(Entries for locating words and elements)
···

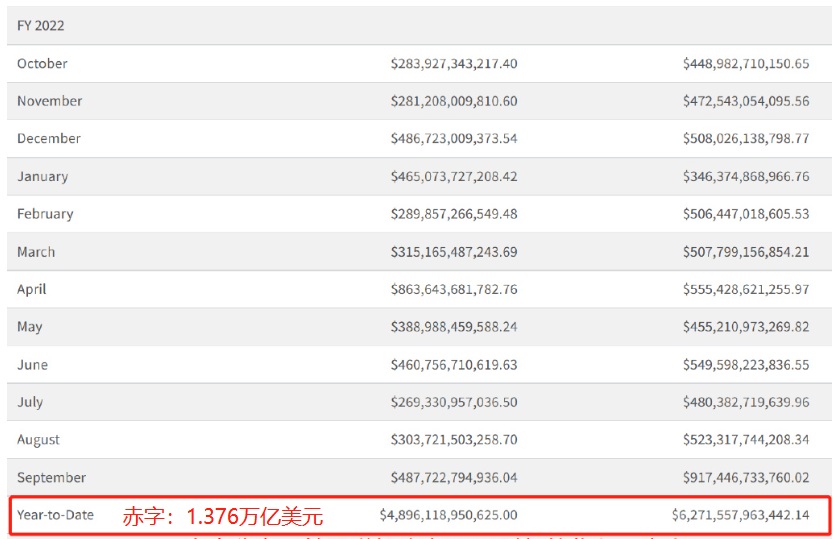This screenshot has width=840, height=539.
Task: Click the November month label
Action: coord(49,101)
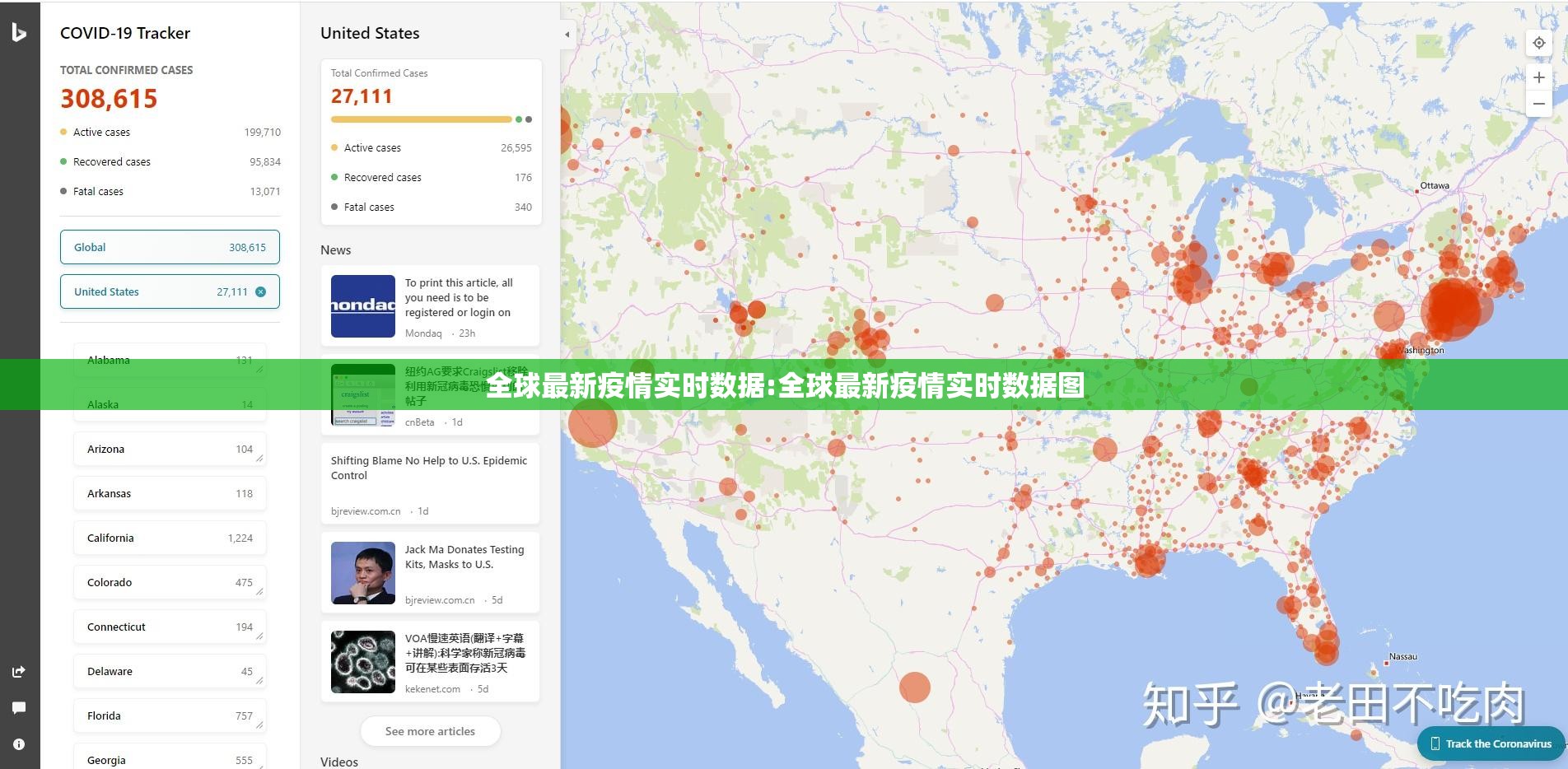
Task: Click the locate me map icon
Action: point(1538,44)
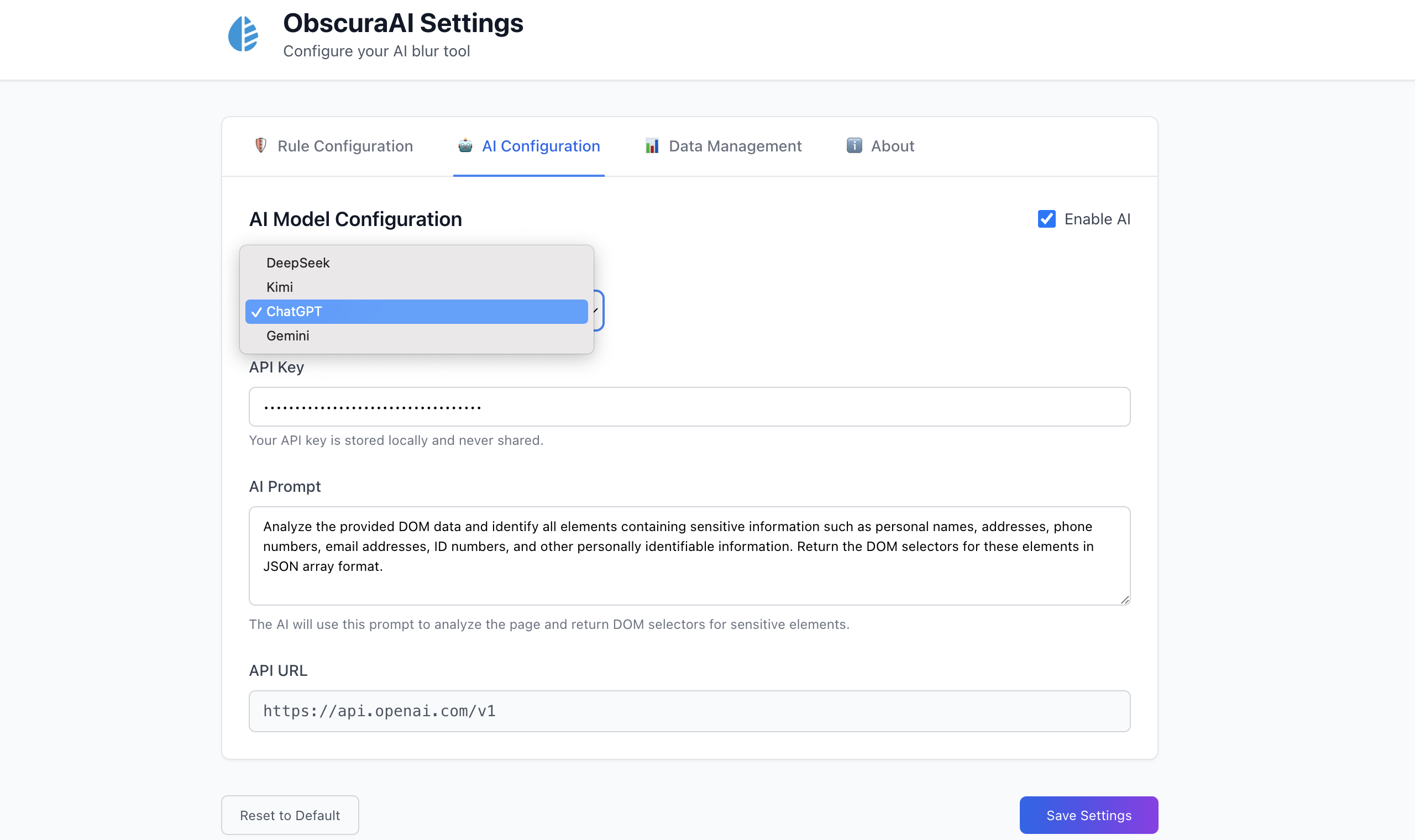Click into the API Key field
The image size is (1415, 840).
(x=689, y=406)
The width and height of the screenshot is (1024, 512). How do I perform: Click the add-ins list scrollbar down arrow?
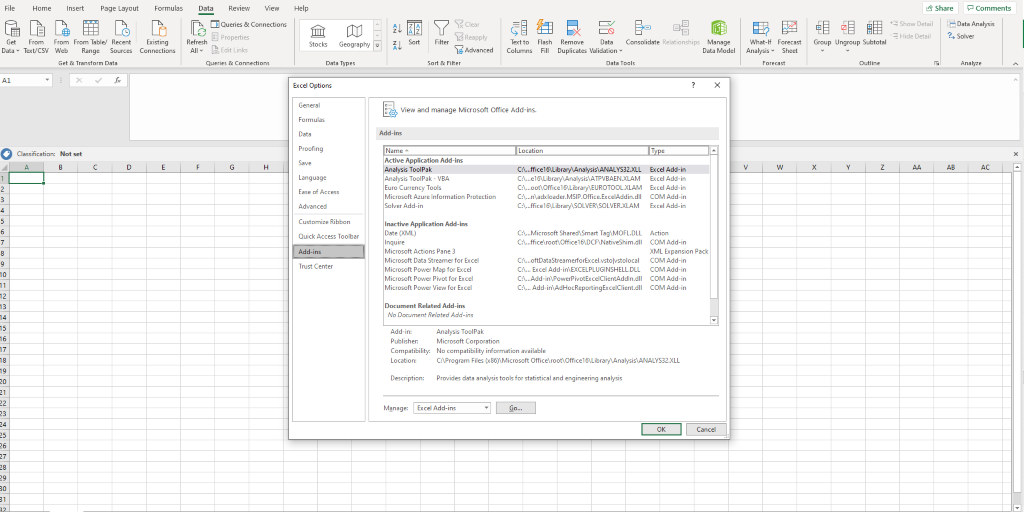point(714,320)
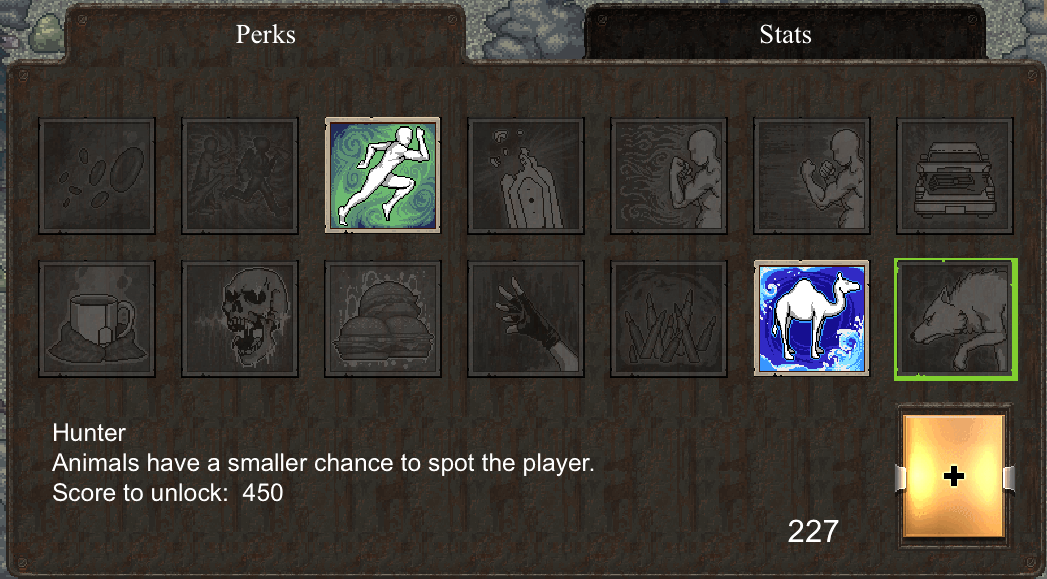Click the golden plus unlock button

[x=954, y=476]
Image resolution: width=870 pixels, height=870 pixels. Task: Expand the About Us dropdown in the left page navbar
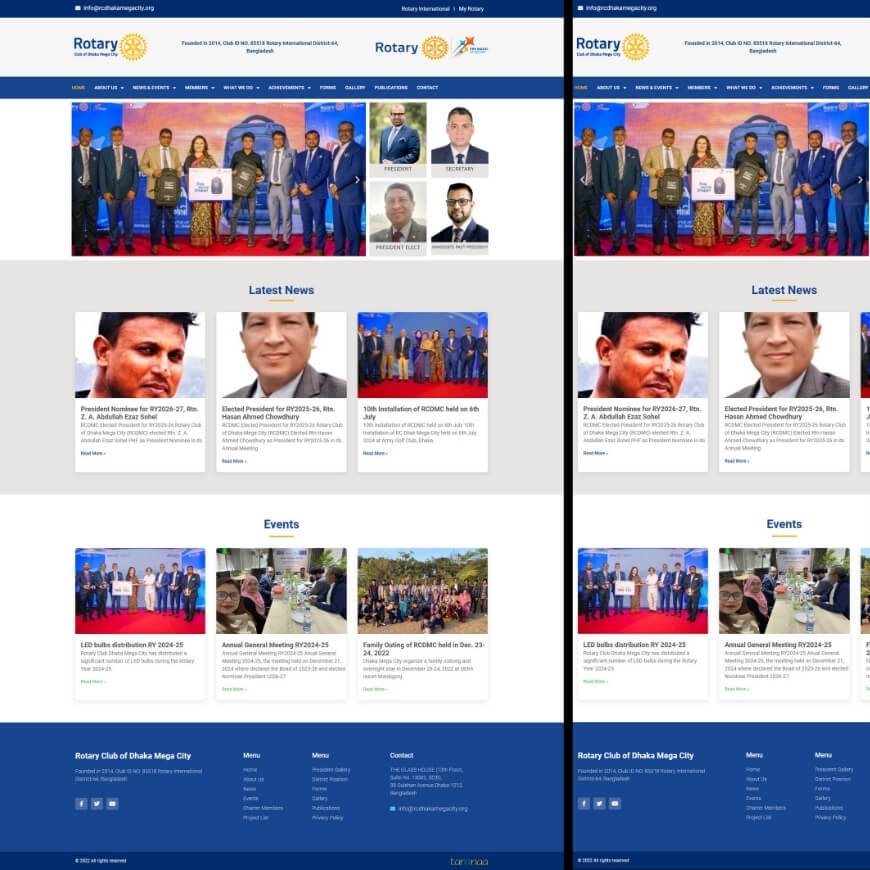(108, 88)
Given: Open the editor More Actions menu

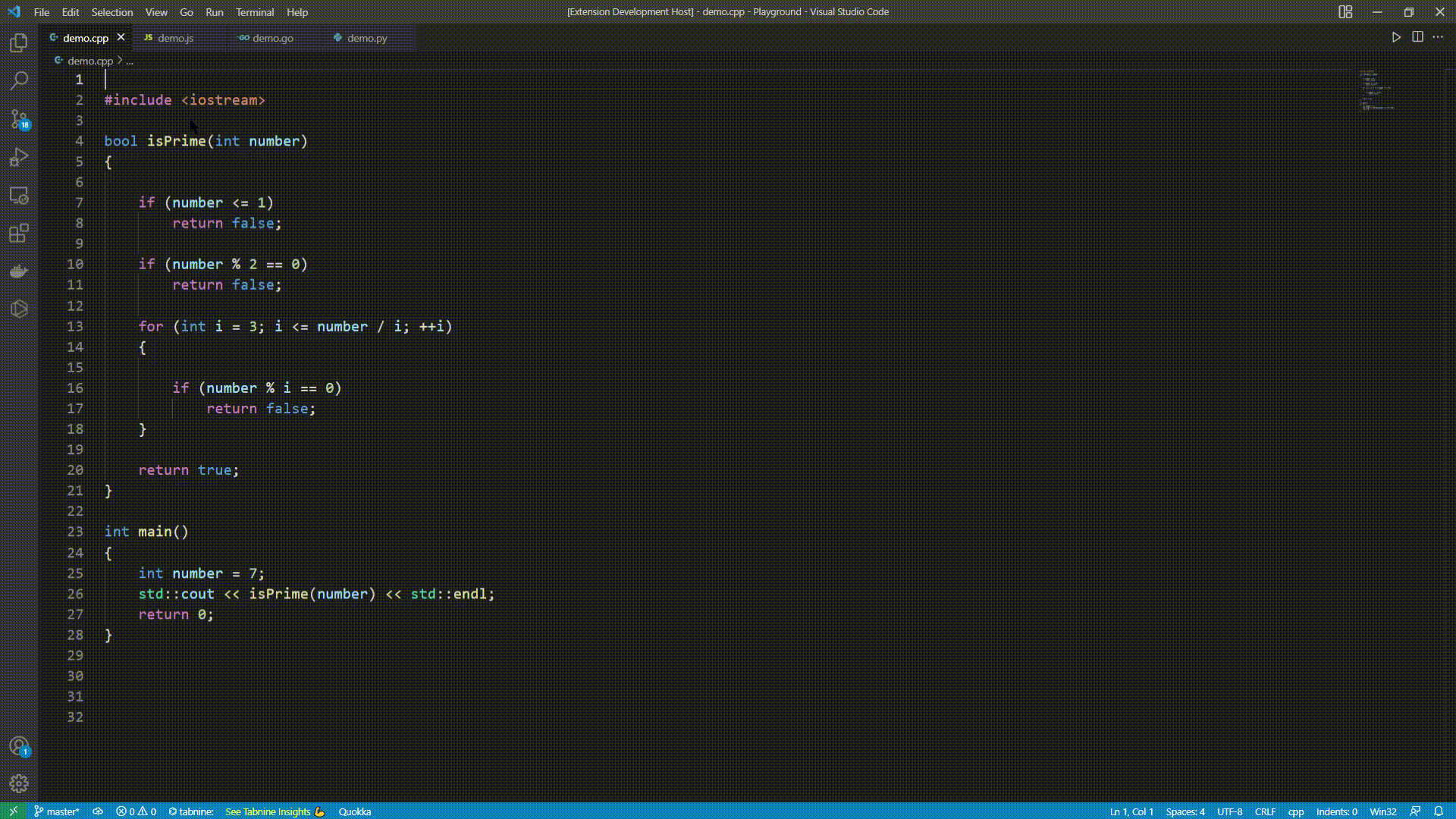Looking at the screenshot, I should pos(1438,37).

···

Objective »
Render every line of the entries above as a JSON list of strings, one string per line, omitting blank lines and leaving out the pictures.

Full response »
[
  "This screenshot has width=840, height=539.",
  "Task: Click the November month label",
  "Action: coord(49,101)",
  "Task: Click the locate me map icon",
  "Action: point(1538,44)",
  "Click into the API Key field",
  "The image size is (1415, 840).",
  "(x=689, y=406)",
  "The width and height of the screenshot is (1024, 512). How do I perform: Click the add-ins list scrollbar down arrow?",
  "point(714,320)",
  "Click the golden plus unlock button",
  "[x=954, y=476]",
  "Image resolution: width=870 pixels, height=870 pixels. Task: Expand the About Us dropdown in the left page navbar",
  "(108, 88)",
  "Given: Open the editor More Actions menu",
  "Looking at the screenshot, I should pos(1438,37)."
]